• **Record excerpts**:
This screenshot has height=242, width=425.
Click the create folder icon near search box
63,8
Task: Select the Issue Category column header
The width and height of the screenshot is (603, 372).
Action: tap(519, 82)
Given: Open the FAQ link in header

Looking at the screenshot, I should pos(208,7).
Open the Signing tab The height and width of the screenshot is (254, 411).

• **Direction**: Copy the records word for word, from the line containing "Given: Open the FAQ link in header" through the final line, including both of those lines.

• **Output**:
Given: Open the FAQ link in header

Looking at the screenshot, I should pos(208,7).
Open the Signing tab The height and width of the screenshot is (254, 411).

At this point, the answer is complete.